EXERCISE REQUIREMENTS – Show each line of the data below that has the string "computer" in it.

GIVEN INFORMATION –

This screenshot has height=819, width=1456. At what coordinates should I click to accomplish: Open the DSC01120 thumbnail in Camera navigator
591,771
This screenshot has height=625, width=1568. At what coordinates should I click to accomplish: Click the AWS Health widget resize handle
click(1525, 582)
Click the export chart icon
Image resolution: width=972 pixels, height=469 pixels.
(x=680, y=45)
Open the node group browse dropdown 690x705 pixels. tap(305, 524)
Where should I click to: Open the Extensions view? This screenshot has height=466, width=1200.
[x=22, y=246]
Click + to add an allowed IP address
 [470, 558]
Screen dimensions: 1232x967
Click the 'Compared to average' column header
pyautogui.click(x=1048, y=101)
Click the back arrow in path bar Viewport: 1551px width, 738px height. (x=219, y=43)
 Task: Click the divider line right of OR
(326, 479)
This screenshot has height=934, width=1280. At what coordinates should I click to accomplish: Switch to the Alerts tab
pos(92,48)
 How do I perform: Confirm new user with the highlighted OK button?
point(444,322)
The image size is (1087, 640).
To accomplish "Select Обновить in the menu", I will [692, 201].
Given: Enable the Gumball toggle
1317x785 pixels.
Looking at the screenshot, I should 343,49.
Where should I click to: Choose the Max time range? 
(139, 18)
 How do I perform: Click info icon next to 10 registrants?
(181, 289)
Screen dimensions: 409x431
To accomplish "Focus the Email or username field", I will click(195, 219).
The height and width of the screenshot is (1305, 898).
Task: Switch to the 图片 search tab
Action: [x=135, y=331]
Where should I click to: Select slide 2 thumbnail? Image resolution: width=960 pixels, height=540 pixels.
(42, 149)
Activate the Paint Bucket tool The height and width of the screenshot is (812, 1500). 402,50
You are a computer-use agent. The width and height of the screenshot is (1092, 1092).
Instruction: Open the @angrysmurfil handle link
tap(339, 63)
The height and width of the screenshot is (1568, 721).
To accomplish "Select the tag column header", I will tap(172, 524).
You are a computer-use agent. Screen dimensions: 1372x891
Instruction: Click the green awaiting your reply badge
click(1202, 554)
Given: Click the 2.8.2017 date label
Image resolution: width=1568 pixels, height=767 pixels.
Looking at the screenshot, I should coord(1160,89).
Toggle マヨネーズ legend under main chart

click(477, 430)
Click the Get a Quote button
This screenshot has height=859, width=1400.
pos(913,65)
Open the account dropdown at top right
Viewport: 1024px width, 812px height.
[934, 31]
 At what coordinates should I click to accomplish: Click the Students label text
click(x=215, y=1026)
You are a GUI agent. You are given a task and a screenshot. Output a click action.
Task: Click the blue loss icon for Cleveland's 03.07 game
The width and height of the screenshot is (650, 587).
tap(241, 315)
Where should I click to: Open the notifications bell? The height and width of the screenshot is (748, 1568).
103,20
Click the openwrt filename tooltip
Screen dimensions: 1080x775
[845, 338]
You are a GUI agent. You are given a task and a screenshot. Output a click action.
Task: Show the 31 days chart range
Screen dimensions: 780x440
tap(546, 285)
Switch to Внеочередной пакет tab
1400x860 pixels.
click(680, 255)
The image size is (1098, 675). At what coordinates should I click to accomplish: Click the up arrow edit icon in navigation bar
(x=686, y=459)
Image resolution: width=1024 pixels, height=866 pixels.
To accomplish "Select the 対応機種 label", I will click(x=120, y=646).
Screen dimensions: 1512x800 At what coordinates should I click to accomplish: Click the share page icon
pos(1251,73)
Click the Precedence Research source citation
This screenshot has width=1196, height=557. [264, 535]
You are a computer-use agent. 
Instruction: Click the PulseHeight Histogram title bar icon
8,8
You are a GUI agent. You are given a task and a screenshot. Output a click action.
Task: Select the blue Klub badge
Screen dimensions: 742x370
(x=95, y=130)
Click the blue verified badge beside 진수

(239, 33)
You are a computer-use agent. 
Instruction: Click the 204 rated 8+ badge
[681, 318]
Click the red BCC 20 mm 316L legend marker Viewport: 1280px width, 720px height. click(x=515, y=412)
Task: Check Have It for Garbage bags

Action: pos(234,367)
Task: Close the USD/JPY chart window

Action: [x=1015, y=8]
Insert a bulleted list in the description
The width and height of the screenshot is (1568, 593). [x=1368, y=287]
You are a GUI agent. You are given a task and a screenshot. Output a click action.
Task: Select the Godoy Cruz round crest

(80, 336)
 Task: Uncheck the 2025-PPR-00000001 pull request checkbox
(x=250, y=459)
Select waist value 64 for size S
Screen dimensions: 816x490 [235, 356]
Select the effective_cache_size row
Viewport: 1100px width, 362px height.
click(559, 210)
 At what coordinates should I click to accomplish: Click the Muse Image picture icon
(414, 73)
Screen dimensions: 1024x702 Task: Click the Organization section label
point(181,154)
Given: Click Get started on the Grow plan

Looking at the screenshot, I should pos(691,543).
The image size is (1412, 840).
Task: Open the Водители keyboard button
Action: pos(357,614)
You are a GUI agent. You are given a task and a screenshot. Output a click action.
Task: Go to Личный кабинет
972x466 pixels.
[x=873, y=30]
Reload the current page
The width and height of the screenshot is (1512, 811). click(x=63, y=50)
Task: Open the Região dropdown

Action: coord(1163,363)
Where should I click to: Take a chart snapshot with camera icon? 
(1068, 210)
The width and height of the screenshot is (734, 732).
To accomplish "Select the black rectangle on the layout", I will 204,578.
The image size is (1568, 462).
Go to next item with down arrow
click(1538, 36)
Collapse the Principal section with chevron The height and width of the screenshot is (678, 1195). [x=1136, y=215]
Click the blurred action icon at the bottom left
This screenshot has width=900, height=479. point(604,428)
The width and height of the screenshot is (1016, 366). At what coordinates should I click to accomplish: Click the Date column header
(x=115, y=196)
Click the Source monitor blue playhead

TASK RESULT –
You are a computer-use agent. The width and height of the screenshot is (1092, 1092).
You are a computer-use agent. Screen dimensions: 1372x891
You are a computer-use agent. 
You are a computer-use agent. 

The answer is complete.